CHRONIQUE / Il faut que ce soit la pire position au hockey. C’est clair. Il n’y a pas d’autres options.

Un défenseur inconnu peut débarquer au camp d’entraînement et épater la galerie. S’il parvient à se tailler un poste, il peut entamer dans la saison dans le fauteuil numéro six ou sept, et continuer de tranquillement gravir les échelons.

Pour un attaquant, c’est pareil.

Il y a deux gardiens par équipe. La rareté des postes disponibles complique drôlement la tâche des outsiders qui ne font pas partie des plans et qui souhaitent brouiller les cartes.

François Brassard semble d’accord avec moi, là-dessus.

« Le plus dur, c’est parfois de placer un pied dans la porte », m’a dit le gardien gatinois quand je lui ai parlé, vendredi midi.

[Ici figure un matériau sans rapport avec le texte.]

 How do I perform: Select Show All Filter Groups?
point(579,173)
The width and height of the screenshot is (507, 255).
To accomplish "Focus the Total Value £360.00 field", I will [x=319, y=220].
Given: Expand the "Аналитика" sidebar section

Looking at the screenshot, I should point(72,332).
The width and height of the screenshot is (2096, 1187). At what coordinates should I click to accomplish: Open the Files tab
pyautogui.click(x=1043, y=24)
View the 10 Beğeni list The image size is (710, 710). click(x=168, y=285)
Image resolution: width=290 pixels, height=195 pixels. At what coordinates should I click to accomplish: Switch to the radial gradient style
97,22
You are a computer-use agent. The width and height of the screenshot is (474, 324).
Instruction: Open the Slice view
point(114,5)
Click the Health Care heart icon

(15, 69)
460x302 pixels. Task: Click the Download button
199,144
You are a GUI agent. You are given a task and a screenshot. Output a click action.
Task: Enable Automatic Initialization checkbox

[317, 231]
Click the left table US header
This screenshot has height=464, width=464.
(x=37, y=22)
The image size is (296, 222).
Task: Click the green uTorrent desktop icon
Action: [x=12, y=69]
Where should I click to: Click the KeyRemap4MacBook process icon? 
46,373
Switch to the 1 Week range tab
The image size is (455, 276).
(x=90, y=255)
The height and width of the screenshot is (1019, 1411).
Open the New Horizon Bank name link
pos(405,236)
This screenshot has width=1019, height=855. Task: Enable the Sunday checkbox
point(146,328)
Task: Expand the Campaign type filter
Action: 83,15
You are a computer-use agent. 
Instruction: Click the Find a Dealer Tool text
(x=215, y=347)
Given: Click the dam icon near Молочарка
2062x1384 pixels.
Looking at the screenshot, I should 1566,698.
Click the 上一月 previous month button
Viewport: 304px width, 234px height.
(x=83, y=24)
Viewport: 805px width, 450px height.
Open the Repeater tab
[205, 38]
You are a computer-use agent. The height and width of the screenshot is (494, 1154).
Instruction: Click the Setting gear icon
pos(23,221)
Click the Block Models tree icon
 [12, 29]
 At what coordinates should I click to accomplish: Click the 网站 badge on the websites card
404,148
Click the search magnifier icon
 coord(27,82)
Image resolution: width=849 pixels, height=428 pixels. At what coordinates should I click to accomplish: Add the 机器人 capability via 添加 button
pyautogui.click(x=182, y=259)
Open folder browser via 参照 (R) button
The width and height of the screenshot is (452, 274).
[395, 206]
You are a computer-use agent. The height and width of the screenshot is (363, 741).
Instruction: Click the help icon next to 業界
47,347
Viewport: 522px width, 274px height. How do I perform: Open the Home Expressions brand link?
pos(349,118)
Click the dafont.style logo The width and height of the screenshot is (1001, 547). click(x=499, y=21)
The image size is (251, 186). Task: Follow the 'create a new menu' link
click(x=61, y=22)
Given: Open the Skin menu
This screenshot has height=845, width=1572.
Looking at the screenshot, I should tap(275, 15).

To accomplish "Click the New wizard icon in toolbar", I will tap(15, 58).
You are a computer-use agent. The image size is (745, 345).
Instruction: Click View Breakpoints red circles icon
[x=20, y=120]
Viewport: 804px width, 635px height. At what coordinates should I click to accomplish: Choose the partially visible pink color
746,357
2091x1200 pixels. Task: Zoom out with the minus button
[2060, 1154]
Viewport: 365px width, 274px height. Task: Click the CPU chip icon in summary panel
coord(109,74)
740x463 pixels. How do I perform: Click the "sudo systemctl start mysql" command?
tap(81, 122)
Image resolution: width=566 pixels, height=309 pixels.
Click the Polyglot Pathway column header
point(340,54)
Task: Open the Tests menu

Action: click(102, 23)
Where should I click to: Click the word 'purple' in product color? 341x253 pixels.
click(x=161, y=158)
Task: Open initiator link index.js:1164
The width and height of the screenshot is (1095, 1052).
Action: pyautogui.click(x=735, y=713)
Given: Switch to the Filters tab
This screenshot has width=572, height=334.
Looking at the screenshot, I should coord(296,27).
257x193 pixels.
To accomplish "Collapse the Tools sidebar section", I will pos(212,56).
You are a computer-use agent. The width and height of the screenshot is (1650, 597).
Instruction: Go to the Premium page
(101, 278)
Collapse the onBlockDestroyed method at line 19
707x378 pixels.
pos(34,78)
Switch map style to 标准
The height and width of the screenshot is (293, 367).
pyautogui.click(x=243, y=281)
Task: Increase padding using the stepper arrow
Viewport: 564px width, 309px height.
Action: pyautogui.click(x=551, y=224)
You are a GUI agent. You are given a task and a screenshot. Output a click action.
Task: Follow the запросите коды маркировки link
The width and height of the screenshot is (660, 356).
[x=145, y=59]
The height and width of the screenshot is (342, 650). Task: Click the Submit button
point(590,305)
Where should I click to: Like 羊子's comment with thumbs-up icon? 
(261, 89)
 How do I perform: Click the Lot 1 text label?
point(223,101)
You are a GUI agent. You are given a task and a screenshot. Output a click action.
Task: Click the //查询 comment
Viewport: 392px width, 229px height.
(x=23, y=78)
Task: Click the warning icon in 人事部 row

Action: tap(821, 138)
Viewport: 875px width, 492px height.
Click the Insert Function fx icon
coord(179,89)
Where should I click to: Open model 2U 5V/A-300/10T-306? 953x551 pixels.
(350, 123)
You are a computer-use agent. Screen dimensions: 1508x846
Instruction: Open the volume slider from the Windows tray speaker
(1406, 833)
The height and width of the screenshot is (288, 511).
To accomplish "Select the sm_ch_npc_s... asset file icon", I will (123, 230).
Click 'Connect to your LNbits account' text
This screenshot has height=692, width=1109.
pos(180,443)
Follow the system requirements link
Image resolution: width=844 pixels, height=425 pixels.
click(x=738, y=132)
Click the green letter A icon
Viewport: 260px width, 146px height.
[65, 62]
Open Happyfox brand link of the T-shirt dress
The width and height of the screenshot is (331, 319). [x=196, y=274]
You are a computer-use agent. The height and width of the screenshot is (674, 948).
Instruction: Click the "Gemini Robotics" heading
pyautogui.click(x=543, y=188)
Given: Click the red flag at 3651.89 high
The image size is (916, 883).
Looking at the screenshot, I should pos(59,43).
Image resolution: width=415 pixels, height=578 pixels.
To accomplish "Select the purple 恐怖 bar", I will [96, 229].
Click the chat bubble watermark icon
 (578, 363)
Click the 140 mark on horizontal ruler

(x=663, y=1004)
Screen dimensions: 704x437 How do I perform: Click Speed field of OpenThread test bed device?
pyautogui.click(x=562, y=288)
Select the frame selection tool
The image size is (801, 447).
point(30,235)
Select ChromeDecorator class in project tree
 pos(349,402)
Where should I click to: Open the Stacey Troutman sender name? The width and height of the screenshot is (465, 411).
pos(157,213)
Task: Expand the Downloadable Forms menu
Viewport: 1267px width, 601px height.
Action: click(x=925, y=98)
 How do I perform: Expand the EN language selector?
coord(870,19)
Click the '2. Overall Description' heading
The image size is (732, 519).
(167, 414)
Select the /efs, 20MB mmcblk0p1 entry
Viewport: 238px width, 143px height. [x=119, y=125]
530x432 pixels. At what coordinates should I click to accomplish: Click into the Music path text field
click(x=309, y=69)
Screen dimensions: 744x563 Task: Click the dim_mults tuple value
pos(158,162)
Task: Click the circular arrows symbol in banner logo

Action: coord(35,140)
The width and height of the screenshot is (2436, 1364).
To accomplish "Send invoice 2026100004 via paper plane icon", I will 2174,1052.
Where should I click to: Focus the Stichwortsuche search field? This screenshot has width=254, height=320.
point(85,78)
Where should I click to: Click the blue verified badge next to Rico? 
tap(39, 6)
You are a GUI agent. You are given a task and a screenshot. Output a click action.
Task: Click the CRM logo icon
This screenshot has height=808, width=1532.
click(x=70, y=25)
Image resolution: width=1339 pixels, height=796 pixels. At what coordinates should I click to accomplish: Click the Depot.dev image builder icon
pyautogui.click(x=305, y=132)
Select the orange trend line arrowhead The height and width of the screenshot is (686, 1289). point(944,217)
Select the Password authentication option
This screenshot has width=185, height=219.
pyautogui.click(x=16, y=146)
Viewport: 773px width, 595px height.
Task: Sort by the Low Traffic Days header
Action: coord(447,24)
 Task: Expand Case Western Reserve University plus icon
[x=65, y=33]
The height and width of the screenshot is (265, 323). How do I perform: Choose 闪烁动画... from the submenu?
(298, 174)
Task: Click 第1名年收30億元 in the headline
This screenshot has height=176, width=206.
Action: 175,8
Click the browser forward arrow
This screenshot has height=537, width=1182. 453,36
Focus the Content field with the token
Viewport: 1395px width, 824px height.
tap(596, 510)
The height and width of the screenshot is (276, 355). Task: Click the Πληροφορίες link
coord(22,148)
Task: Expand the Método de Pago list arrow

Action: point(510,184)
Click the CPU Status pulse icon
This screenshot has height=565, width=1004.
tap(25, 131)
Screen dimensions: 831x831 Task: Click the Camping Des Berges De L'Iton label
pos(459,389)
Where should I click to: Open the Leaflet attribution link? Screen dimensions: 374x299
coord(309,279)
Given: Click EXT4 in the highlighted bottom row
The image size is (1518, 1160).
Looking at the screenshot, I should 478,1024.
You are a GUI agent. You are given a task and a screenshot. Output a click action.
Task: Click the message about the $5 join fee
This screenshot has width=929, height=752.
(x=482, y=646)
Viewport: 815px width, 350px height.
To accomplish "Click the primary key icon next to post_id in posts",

Brassard se porte plutôt bien. Il a justement réussi à glisser un de ses pieds dans un cadre de porte. Dans quelques heures, l’ancien gardien des Olympiques de Gatineau et des Ravens de l’université Carleton obtiendra même un premier départ dans la Ligue East Coast (ECHL).

À 25 ans, après une pause de presque quatre ans, il redeviendra officiellement — dans l’uniforme des Mariners du Maine — un athlète professionnel.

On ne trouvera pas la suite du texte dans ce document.